Genre: Electronic ,IDM ,Techno
Origin: U.S.A
Listen on Coda
Norway's Kim Hiorthøy engages in painting, illustration, graphic design, film, photography, and writing alongside music that draws chiefly from electronic sources. Across creative domains and especially within his sonic experiments, he routinely sidesteps established norms and fixed categories by favoring an instinctive, intentionally unschooled method that yields inquisitive and at times playful outcomes. Countless releases on the Norwegian imprints Rune Grammofon and Smalltown Supersound feature his singular, frequently spare graphic-design sensibility. Among his albums are the lighthearted, tuneful electronics of 2000's Hei, the rhythm-oriented techno of 2004's Live Shet, and the gentler, classically tinged piano pieces of 2014's Dogs.

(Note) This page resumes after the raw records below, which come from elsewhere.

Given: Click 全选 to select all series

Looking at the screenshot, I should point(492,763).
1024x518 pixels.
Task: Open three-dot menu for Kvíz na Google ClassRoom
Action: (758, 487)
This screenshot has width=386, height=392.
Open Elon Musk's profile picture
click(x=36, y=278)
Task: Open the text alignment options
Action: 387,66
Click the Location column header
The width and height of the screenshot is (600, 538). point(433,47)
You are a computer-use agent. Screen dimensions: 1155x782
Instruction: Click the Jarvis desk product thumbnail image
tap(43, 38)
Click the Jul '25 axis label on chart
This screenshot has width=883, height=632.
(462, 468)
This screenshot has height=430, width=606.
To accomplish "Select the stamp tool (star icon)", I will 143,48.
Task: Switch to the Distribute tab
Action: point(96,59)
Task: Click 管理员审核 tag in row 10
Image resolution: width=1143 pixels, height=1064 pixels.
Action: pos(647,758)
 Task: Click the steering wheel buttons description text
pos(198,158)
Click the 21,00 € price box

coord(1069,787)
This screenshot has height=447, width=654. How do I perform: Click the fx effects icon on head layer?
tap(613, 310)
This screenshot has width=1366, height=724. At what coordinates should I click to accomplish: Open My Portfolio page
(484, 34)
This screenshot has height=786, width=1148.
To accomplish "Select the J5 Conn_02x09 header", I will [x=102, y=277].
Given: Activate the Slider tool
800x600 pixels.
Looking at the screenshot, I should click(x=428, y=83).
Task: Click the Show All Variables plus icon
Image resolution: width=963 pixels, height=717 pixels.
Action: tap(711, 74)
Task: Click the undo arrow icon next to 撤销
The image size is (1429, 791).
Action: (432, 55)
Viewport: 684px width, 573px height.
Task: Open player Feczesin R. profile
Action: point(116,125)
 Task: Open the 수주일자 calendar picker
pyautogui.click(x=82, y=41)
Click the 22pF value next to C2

Born in 1973, Hiorthøy attended the Academy of Fine Art in his hometown of Trondheim, where he first explored graphic art through self-published 'zines and record-cover commissions while also beginning to record sounds, initially at the school facility before acquiring personal sampling gear. His parallel development in audio and visual work advanced together. While continuing his art studies in New York City and Copenhagen, he kept pursuing these and additional interests, among them several videos for the band Motorpsycho that marked his entry into film, and he later established residence in Oslo while still contributing to exhibitions throughout Norway and abroad. In music he maintains close ties to Rune Grammofon, having created every album cover for the label, and to Smalltown Supersound, which has issued nearly all of his recordings along with numerous examples of his design work. Apart from the self-released CD Fake, packaged with the 1996 limited-edition art book Book Without Function, his initial proper recording appeared as a 7" on Smalltown in 2000. That same year saw the arrival of his favorably received debut album Hei, succeeded by the 2002 compilation of miscellaneous pieces titled Melke.

Three contrasting short-form releases arrived in 2004: the subdued IDM of the Hopeness EP, the unmodified field recordings of For the Ladies presented without conventional musical elements and labeled "acoustic noise music," and the mini-album Live Shet, which concentrated on the direct, beat-centered electronica featured in his performances. My Last Day, issued in 2007, offered a complete album of characteristically unpredictable electronic music incorporating elements from much of his prior output. In 2009 he disclosed the finished recording project Drivan, formed with three dancers-turned-singers from Sweden and Finland; the group's trip-hop-inflected album Disko followed in 2010. Hiorthøy's 2014 release Dogs represented a more conventional undertaking, relying on no sampling and centering on piano compositions. 2018 brought the 224-page art book Let's Put It to Music: 20 Years of Rune Grammofon, which gathers his sleeve designs for the label and includes a 7" of previously unreleased tracks by various artists on its roster.